_WHAT YOU SHOULD DO_. Please copy out every line in the records below that includes the word "axis".

__________________________________________________

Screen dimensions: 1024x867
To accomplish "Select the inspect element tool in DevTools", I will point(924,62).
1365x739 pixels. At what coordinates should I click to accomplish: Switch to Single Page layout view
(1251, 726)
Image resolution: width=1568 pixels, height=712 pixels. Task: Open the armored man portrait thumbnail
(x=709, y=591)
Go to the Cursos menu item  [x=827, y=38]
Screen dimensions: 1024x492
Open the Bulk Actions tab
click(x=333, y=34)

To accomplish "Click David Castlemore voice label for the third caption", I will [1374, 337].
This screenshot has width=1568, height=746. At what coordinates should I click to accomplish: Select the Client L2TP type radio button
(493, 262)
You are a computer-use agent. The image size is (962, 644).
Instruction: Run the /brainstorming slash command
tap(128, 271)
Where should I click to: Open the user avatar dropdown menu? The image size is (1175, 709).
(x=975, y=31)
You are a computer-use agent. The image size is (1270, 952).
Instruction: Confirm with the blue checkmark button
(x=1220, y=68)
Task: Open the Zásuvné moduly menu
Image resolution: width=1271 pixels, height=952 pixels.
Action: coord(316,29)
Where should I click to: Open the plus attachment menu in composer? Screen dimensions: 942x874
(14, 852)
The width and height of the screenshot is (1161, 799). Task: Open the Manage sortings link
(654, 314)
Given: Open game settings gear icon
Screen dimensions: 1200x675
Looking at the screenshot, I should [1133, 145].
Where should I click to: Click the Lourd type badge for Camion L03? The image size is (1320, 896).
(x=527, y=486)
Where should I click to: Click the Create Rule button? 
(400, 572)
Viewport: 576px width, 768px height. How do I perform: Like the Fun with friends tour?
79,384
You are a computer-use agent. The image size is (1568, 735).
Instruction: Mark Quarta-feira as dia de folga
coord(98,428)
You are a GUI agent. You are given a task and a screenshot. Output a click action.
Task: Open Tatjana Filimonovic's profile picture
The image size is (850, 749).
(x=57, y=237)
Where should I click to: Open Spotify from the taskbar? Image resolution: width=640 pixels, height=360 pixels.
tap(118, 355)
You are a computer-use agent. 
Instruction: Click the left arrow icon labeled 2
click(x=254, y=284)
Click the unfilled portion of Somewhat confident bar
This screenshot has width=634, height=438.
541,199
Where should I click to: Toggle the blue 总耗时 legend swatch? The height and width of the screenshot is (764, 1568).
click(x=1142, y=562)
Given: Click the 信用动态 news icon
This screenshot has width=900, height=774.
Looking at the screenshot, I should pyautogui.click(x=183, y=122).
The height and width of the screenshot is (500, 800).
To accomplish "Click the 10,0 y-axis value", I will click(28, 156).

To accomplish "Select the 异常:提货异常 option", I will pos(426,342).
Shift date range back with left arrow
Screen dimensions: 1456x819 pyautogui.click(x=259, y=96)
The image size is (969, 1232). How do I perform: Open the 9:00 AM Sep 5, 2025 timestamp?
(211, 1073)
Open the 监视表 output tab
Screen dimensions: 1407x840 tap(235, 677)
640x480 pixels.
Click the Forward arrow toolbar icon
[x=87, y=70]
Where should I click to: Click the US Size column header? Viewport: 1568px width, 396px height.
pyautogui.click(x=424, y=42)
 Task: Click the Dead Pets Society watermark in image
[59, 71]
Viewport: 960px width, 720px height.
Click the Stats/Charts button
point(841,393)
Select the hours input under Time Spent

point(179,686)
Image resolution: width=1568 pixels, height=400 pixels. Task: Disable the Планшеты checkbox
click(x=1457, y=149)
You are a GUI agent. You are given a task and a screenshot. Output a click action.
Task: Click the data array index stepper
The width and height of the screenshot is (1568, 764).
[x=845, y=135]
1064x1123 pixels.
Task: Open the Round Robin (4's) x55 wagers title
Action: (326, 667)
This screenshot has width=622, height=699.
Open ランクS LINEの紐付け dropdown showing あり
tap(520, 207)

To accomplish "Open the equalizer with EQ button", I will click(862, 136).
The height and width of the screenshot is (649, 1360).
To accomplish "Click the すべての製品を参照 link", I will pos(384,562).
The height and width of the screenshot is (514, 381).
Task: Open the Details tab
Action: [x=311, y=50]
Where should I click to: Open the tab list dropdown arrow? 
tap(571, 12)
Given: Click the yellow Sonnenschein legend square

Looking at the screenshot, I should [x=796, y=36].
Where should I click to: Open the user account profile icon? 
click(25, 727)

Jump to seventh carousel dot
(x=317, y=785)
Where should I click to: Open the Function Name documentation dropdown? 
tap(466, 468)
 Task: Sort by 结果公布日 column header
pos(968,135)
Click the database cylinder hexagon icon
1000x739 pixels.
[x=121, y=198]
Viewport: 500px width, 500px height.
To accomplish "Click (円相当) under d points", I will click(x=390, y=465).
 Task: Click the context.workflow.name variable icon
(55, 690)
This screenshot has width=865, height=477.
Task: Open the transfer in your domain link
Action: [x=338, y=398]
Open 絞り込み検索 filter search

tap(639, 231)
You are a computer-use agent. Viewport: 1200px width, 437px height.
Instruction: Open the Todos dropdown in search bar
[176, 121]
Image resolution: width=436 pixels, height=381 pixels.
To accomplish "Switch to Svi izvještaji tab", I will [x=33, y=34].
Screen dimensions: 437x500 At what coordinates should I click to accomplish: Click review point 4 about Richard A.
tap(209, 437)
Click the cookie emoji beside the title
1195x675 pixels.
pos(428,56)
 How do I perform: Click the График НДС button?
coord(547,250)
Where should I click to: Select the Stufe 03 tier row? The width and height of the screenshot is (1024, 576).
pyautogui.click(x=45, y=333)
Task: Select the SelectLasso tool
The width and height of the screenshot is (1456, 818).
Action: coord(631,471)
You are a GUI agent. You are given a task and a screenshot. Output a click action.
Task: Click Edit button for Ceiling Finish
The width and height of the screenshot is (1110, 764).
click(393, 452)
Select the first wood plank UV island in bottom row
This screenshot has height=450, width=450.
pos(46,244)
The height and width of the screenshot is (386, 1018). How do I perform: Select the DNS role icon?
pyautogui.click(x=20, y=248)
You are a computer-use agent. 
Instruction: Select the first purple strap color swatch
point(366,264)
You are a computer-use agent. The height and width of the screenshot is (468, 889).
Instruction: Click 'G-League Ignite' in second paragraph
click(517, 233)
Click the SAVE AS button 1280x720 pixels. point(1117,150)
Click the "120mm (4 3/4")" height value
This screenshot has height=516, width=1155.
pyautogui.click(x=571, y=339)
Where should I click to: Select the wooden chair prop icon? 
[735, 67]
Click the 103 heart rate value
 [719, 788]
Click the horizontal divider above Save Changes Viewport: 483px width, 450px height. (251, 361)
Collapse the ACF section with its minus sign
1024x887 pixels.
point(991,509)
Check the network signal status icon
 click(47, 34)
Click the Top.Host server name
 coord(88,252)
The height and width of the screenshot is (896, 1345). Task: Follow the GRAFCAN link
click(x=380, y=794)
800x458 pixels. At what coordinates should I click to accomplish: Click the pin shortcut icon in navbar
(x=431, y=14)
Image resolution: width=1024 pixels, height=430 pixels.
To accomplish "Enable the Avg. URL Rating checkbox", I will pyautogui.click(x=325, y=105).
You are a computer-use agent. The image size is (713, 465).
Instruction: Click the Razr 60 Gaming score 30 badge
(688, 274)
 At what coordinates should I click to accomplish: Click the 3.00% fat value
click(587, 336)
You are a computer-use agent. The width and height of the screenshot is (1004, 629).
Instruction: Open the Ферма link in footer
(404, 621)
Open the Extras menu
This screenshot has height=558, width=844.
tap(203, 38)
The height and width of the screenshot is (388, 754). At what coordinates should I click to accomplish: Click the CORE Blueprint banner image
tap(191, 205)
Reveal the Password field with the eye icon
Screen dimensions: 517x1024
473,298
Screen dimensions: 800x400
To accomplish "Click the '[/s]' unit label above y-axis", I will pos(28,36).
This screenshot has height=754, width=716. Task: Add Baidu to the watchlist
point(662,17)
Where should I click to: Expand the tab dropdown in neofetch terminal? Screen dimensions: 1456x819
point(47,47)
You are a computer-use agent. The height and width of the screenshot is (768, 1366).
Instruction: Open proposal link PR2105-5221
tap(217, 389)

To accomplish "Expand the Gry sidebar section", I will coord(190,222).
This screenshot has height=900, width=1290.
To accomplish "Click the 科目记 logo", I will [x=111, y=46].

__________________________________________________

_EXPECTED ANSWER_.
To accomplish "Click the 10,0 y-axis value", I will click(28, 156).
To accomplish "Click the '[/s]' unit label above y-axis", I will pos(28,36).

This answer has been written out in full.